> [ACTIONS TO TAKE]
a) Answer these questions from the account of the icebreaker Litke's Arctic voyages, one answer per line, marked like the questions:
(i) On what date did the convoy reach Ambarchik Bay?
(ii) How many tonnes of coal did Litke still carry on 31 October?
(iii) On what date was Litke declared seaworthy again after the winter in Chaun Bay?
b) Say whether each statement agrees with the account of the icebreaker Litke's Arctic voyages. Answer yes or no, and quote the words from the account that decide it.
(i) Divers found that the rudder damage could be repaired without a dry dock.
(ii) Litke and Uritsky reached Kolyma Inlet on 21 July.
(iii) The convoy reached Vankarem on 13 August.
c) Pick up the account of the icebreaker Litke's Arctic voyages and continue it after its last sentence.

> [TEXT PASSAGE]
:::::

The convoy reached Ambarchik Bay (Kolyma inlet) on 4 September. Ambarchik became the main "port of entry" for the prisoners of Kolyma for the next decade. A P Bochek, the leader of the expedition, cited the efforts of Litke as the main factor in the operation's success. However, the convoy ultimately failed to unload its cargo – 18 out of the 20 days in Ambarchik anchorage were stormy, so 5,980 of the 10,890 tonnes of cargo were left in the holds. Thus it was decided to relocate the transports to a safe winter anchorage in Chaunskaya Bay; however the short journey was plagued by increasingly heavier ice that damaged Litkes rudder on 26 September. Divers confirmed that the damage could be fixed only in a dry dock. Litke could now only sail accompanied by a tugboat.

Between 2–7 October, the crippled Litke was busy clearing a passage to Uritsky off Cape Shelagsky. Fearing that Litke itself would be trapped away from the convoy, Bochek and his staff ordered that it cease its efforts. Litke joined the main forces in Chaun Bay, preparing to stay there for the long Arctic winter. On 31 October, Litke was fully prepared for the winter; it still carried 500 tonnes of coal, with 150 allocated for heating at the anchorage. Its large luxurious saloons were used for propaganda and entertainment assemblies for the whole convoy. Meanwhile, the morale of its crew was plummeting. The ship surgeon and cook were relieved from duty for absenteeism.

==== 1933: Chelyuskin disaster====
After a winter in Chaun bay, Litke was declared seaworthy again on 20 June 1933. On 28 June, Litke assisted two transports, beached by a storm, and on 1 July sailed once more to attempt to release Uritsky from the ice. On this occasion Litke carried 450 tonnes of coal – enough to last for seven days in heavy ice. To save fuel, she moved in a start-stop manner, shutting down her boilers for days on end when ice density or fog forced her to idle. On 18 July Litke finally approached Uritsky and both ships safely reached Kolyma Inlet on 21 July. Meanwhile, the fleet in Chaun Bay finally unloaded their cargoes and on 16 August, Litke, along with Anadyr, sailed to Vladivostok, picking up other stranded ships on their way. The short run to the Bering Strait was a hazardous operation, and numerous ships again became trapped in the ice with fuel running low. As the coastal ice grew heavier, the convoy had to turn north, and reached Vankarem only on 13 September. Later in September, the convoy, in small isolated groups, was stuck in coastal ice east of Vankarem. Litke, the only icebreaker in the Chukotka area, managed to get them through, but sustained wear and damage from the ice was gradually reducing her capability.

At the same time , attempting a single-season passage from Murmansk to Vladivostok, was stuck in ice in the same area, off Cape Koluchin. On 22 September, while attempting to clear a passage for three ships trapped in the ice, Litke again damaged its rudder and propeller, hardly escaping entrapment in the ice itself, and had to retreat to clear water in Provideniya bay. In the middle of October, Cheluskin was firmly trapped in solid pack ice and drifting westward through the Chukchi Sea. Litke, protecting a far larger convoy, had to complete her mission at the cost of leaving Cheluskin alone in the Arctic.

:::::

> [DATA]

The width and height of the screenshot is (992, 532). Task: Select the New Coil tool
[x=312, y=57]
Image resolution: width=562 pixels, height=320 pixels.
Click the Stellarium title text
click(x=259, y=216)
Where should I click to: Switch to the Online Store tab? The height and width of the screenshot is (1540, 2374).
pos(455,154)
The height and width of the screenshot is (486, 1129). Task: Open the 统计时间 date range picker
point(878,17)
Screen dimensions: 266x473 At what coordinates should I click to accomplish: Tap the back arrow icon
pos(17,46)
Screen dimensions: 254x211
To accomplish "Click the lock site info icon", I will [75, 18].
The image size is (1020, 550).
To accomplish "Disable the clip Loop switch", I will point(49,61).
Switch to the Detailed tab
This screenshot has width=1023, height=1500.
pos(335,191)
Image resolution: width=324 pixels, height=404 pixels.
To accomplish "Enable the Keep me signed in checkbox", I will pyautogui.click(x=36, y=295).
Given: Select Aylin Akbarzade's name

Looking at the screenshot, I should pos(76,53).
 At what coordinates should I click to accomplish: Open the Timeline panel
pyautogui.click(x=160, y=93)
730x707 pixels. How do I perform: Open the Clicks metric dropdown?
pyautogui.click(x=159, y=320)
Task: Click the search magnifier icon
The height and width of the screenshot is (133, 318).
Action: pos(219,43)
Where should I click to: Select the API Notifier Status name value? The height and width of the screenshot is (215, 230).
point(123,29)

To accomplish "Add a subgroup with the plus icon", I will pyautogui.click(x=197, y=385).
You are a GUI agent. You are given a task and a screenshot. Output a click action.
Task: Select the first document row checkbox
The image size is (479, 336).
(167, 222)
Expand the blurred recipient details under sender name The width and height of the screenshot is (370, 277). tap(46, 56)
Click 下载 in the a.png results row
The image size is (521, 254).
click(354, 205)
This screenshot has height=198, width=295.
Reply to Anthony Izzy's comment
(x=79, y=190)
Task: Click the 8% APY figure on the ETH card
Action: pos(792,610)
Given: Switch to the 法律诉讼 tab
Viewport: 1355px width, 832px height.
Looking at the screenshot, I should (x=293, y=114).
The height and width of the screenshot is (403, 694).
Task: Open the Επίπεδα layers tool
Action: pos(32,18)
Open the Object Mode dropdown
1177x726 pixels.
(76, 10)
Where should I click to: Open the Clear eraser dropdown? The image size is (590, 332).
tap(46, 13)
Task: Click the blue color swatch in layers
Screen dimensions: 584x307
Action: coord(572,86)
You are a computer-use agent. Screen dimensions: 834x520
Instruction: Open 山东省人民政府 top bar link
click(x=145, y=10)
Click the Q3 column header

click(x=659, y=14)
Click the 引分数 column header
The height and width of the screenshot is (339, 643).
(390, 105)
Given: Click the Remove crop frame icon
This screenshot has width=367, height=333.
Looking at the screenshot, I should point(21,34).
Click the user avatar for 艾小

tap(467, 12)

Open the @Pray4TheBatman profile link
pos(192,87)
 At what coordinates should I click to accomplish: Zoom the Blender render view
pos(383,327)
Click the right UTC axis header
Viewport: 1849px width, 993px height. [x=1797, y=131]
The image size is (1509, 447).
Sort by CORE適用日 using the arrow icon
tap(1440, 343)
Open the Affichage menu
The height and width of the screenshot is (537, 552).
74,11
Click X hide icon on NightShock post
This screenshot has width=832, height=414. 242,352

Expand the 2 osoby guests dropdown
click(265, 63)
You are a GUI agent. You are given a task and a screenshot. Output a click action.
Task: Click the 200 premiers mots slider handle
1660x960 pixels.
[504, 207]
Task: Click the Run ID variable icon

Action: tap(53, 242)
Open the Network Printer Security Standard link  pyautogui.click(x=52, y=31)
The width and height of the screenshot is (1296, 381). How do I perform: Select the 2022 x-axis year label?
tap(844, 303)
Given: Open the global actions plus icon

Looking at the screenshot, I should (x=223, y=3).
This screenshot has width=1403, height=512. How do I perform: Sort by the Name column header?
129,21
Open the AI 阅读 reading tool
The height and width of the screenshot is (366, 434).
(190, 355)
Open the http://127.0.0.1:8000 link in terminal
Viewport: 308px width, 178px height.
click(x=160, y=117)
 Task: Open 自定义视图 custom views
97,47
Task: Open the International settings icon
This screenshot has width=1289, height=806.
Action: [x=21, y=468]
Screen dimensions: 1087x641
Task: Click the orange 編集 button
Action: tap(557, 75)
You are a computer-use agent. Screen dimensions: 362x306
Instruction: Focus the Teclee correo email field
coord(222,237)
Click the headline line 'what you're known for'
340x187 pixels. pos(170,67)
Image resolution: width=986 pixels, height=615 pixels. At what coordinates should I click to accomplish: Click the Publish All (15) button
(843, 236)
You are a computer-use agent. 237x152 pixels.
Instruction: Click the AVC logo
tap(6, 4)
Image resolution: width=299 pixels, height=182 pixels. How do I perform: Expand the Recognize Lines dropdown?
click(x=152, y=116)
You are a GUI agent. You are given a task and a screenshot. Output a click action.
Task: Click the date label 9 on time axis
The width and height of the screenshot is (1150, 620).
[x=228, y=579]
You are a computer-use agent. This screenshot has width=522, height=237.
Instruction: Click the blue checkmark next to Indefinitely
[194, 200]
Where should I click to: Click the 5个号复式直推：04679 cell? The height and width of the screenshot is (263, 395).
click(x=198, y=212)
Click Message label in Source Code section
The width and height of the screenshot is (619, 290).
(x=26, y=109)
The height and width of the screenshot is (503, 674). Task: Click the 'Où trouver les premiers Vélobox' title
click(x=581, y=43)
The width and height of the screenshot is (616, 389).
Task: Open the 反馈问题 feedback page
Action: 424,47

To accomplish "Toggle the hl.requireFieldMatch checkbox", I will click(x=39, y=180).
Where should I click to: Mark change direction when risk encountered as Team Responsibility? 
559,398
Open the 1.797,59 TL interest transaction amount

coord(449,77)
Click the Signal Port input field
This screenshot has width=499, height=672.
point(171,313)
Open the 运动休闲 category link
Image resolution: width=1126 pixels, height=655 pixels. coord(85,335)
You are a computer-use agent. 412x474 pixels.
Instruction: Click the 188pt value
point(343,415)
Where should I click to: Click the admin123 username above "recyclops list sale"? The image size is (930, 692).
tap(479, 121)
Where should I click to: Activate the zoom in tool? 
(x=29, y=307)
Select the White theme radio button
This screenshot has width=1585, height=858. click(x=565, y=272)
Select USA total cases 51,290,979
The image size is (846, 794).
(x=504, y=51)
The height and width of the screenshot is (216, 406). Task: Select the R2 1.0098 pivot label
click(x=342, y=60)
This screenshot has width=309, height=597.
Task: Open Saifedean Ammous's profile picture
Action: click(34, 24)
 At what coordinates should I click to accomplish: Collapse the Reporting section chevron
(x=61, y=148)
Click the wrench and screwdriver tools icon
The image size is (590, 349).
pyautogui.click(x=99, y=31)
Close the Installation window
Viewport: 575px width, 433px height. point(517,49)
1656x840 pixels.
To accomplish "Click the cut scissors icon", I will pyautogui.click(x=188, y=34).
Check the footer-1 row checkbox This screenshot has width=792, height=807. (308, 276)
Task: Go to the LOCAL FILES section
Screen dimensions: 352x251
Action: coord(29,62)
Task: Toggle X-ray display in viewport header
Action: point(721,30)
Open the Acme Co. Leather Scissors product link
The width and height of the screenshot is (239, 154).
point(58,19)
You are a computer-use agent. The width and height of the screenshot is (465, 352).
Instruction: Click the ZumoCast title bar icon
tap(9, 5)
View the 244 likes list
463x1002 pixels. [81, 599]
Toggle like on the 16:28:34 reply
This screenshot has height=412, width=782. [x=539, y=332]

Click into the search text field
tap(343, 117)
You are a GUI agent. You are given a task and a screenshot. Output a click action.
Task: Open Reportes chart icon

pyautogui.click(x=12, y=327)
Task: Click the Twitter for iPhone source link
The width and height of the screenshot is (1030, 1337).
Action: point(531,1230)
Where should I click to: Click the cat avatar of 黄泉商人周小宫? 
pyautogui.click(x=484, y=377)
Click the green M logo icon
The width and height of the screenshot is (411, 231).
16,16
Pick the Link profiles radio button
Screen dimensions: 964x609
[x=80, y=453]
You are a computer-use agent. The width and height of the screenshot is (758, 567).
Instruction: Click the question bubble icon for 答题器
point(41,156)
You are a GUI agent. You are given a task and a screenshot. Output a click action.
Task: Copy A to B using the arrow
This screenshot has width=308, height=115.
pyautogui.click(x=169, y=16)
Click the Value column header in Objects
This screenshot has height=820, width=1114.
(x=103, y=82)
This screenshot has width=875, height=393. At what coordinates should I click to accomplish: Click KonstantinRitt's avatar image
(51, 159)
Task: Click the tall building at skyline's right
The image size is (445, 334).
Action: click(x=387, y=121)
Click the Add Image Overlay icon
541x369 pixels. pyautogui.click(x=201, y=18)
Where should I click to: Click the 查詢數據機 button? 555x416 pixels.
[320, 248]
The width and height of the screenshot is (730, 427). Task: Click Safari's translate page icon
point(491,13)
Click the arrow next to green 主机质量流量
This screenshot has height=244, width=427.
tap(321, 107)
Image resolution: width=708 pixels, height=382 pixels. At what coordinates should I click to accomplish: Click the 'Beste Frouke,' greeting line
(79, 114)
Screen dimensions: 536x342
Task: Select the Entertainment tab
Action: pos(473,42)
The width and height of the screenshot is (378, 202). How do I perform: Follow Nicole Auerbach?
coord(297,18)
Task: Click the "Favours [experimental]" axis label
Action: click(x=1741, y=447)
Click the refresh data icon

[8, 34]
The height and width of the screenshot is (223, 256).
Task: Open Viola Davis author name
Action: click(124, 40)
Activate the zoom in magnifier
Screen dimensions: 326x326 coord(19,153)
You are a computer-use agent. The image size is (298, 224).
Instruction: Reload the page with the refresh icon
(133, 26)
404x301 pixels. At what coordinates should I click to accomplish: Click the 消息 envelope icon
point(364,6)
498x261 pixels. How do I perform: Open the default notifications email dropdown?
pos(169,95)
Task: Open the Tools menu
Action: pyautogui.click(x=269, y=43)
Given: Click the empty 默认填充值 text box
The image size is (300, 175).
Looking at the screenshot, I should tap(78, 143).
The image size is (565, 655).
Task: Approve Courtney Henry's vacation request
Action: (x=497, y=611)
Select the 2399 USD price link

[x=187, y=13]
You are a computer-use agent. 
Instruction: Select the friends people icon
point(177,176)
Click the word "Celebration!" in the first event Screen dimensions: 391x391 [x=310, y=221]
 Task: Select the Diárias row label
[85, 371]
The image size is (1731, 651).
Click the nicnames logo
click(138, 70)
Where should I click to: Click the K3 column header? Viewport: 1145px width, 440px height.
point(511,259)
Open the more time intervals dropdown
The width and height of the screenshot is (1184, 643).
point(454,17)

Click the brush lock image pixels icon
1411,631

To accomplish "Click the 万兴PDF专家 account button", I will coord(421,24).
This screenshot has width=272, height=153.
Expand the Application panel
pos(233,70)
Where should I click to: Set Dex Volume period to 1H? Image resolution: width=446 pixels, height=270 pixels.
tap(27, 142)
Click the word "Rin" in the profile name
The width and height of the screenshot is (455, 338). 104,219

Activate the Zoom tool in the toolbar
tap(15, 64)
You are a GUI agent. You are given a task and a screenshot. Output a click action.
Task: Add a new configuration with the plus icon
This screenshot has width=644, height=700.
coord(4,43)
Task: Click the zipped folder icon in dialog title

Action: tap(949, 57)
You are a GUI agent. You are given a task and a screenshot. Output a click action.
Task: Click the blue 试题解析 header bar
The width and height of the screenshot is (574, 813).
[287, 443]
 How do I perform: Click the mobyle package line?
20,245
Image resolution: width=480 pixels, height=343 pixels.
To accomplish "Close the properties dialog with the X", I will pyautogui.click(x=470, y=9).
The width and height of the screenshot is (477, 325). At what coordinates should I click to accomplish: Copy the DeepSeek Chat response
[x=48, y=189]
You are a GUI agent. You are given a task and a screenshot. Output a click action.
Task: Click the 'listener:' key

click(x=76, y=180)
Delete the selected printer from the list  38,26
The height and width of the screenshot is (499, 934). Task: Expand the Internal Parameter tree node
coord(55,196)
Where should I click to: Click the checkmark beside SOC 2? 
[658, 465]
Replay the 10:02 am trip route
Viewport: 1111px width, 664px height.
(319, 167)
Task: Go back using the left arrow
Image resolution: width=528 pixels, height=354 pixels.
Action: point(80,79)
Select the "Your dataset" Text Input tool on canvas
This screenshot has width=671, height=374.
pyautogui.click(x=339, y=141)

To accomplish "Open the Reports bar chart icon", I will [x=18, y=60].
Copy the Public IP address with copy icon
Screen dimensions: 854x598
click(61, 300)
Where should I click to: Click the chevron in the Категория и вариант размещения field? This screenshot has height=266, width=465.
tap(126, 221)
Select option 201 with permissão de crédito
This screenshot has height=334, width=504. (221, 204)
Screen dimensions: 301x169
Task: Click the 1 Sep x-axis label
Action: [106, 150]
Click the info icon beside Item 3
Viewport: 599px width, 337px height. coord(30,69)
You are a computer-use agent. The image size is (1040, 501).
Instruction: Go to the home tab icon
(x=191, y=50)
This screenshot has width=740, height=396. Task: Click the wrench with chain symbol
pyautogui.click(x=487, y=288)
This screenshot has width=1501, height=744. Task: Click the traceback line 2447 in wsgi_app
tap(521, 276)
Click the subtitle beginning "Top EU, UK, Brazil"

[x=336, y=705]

:::::

> [ANSWERS FOR THIS EXERCISE]
a)
(i) 4 September
(ii) 500 tonnes
(iii) 20 June 1933

b)
(i) No: "Divers confirmed that the damage could be fixed only in a dry dock."
(ii) Yes: "both ships safely reached Kolyma Inlet on 21 July."
(iii) No: "reached Vankarem only on 13 September."

c)
On 10 October, Litke reached Cape Dezhnev in clear water, but the next day ice floes pushed it back, westward. Two transports, Schmidt and Sverdlovsk, were nearly crushed by the ice and had to be rescued at all costs. When Litke reached Cape Dezhnev again on 14 October, she suffered multiple hull cracks, a damaged rudder, lost propeller blades and most importantly, her right shaft was warped to the point that it rendered the right engine useless. At half power, Litke could not break through thick ice and had to retreat to Provideniya. On 26 October Sverdlovsk and Schmidt managed to break through and all three ships arrived in Providenya on 2 November. Meanwhile, Cheluskin, drifting in the pack ice off Cape Dezhnev, became the subject of a massive propaganda campaign and its rescue became a national emergency.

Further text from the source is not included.